The HIV pandemic has been a global health emergency for more than 30 years with an annual reoccurrence of 2 million new HIV-infections. Implementation of existing prevention measures has proven challenging, highlighting the need for an efficacious HIV vaccine. However, to date the only HIV vaccine trial to demonstrate even modest efficacy was the RV144 study. The results of this trial identified several key features, such as suggesting correlates of protection, selection of the vaccine-delivery mode, design of the immunogens and optimisation of the immunisation regimen, all are potentially imperative for effective vaccine development.
Optimisation of immunisation schedules is critical for shaping the profile of vaccine- induced immune responses, the primary focus of research in this thesis. The overall aim of the thesis was to evaluate the effect of alternately timed booster regimens on both humoral and cellular immune responses to the candidate HIV-1 Env protein CN54gp140, adjuvanted with GLA-AF. For this purpose, study participants received a common 3-dose intramuscular priming series followed by a final booster at either 6 or 12 months.

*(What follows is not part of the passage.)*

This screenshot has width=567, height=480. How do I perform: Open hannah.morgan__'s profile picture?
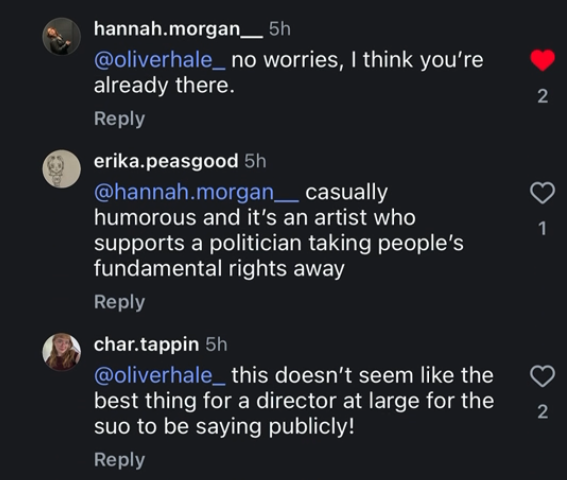tap(61, 37)
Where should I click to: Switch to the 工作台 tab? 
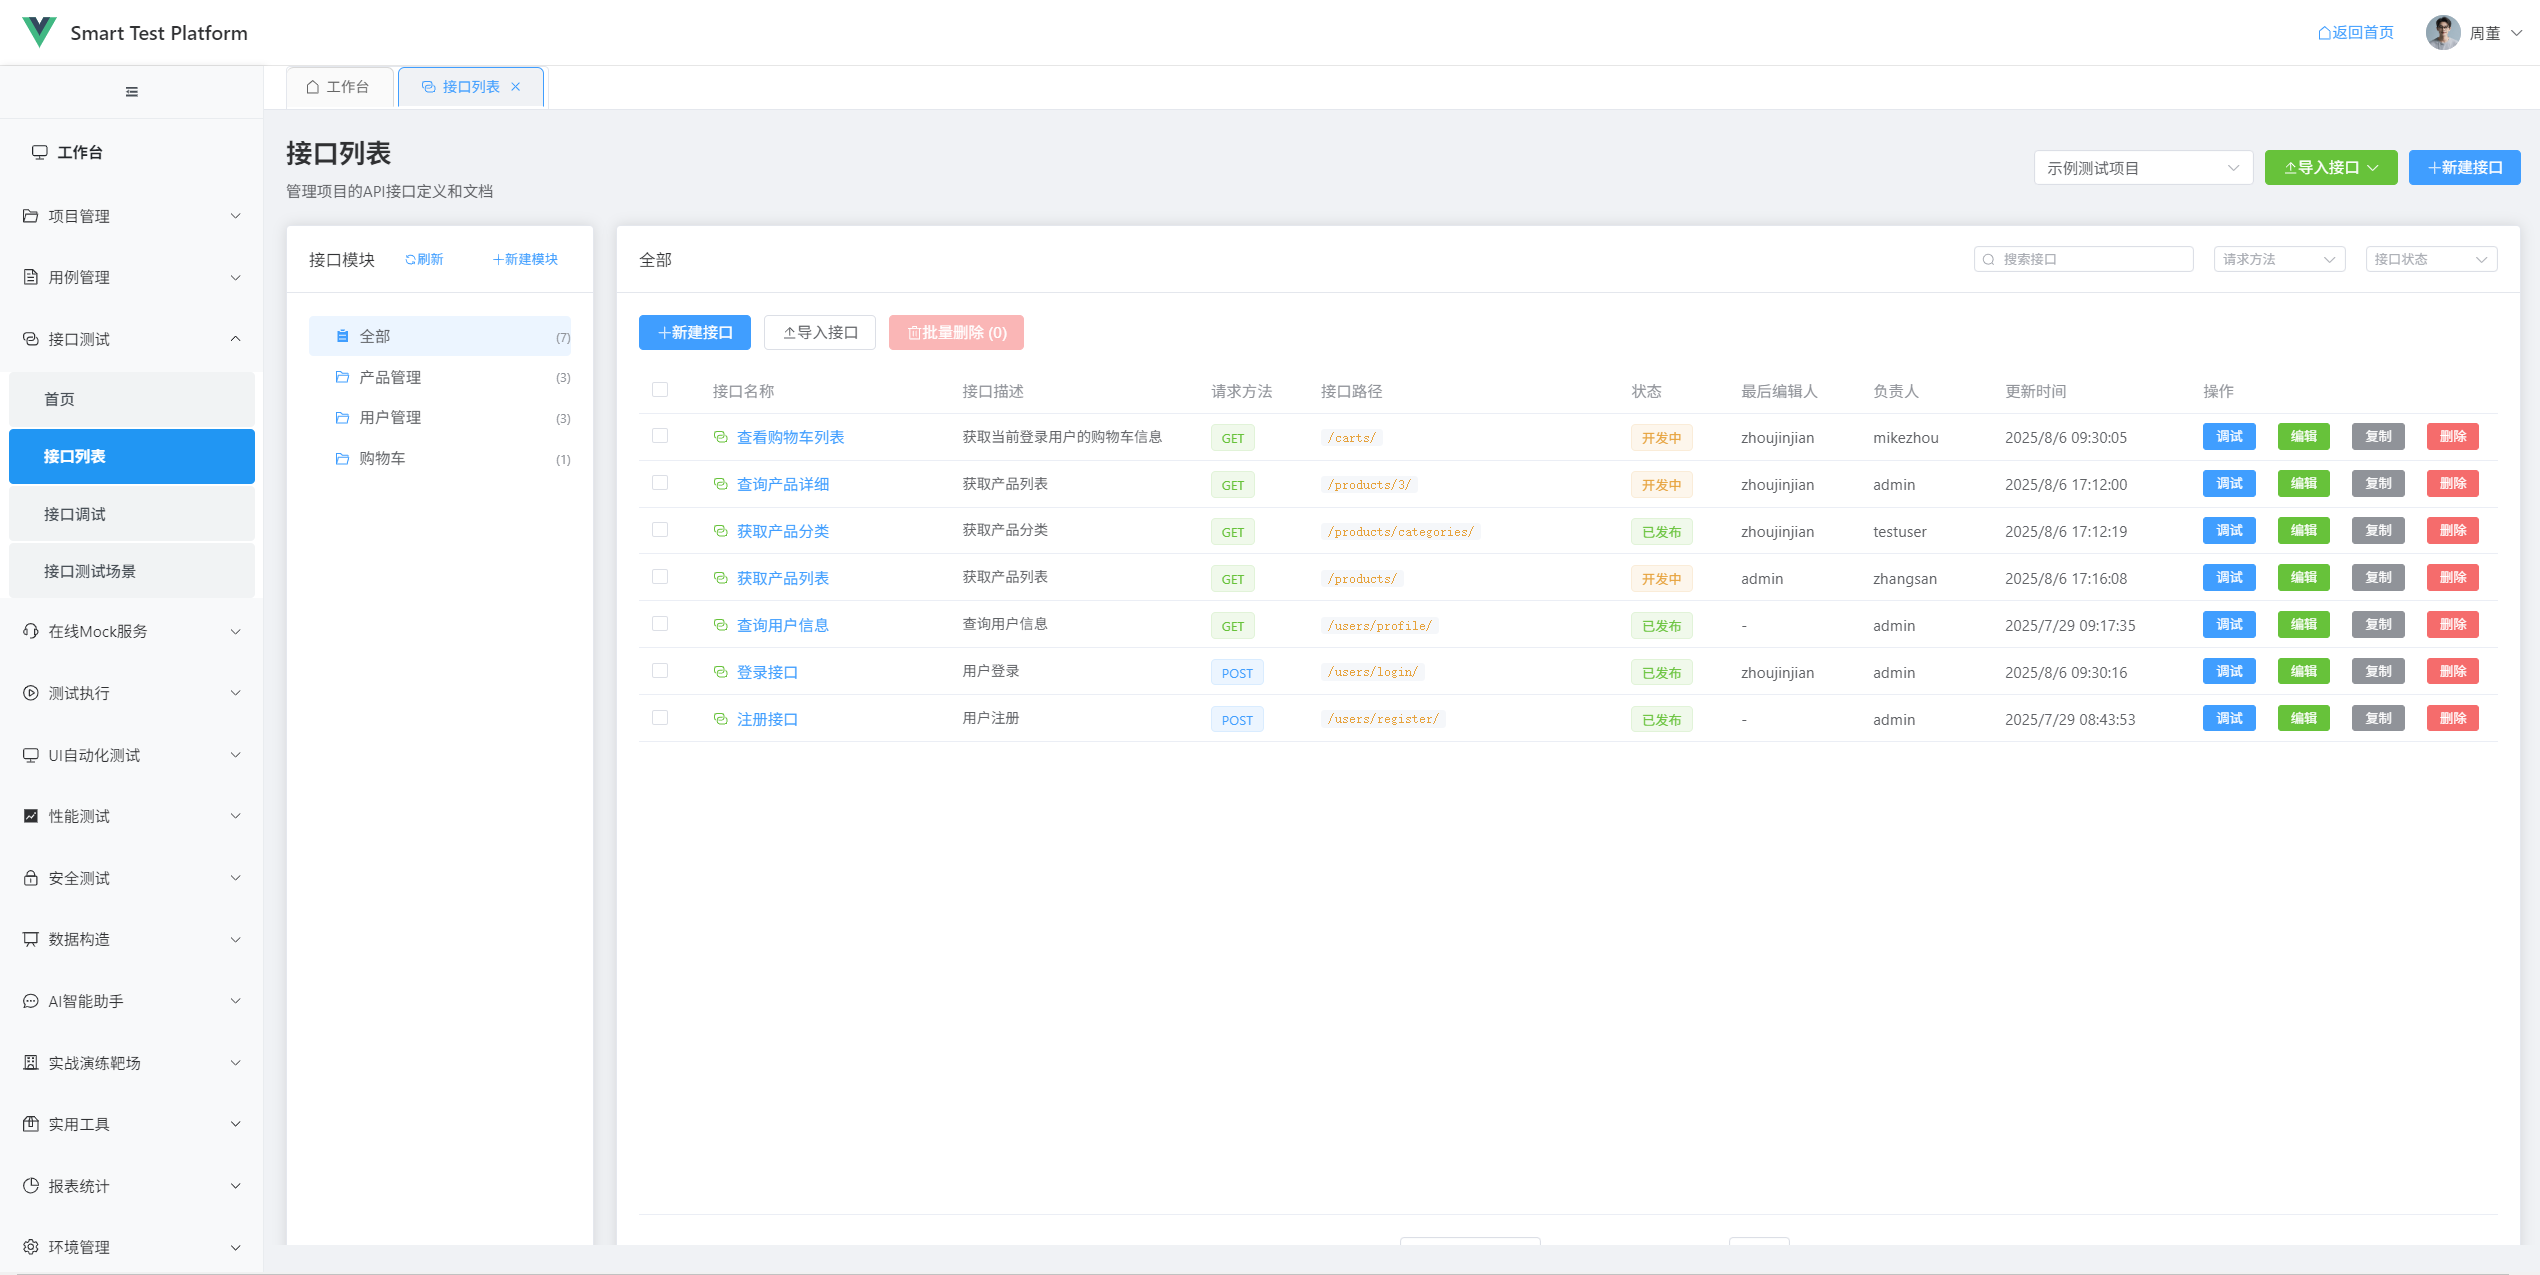338,87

The longitudinal tracking of immune responses revealed that the two homologous prime- boost regimens safely and effectively induced CN54gp140-specific responses in systemic and mucosal compartments. Levels of vaccine-induced IgG-subclass antibodies correlated significantly with the engagement of Fc-receptors and both vaccine-regimens were associated with identical patterns in titre and functional antibody response profiles. Additional depth was added to the characterisation of CN54gp140 vaccine regimens through the evaluation of Env- specific monoclonal antibody responses.
In summary, the combined data revealed significant similarities in response magnitude and antibody profiles associated with both immunisation schedules. The findings strongly suggest that the 6-month regimen can be adopted for the rapid induction of immune responses against CN54gp140 without affecting response magnitude, antibody diversity or functionality adversely.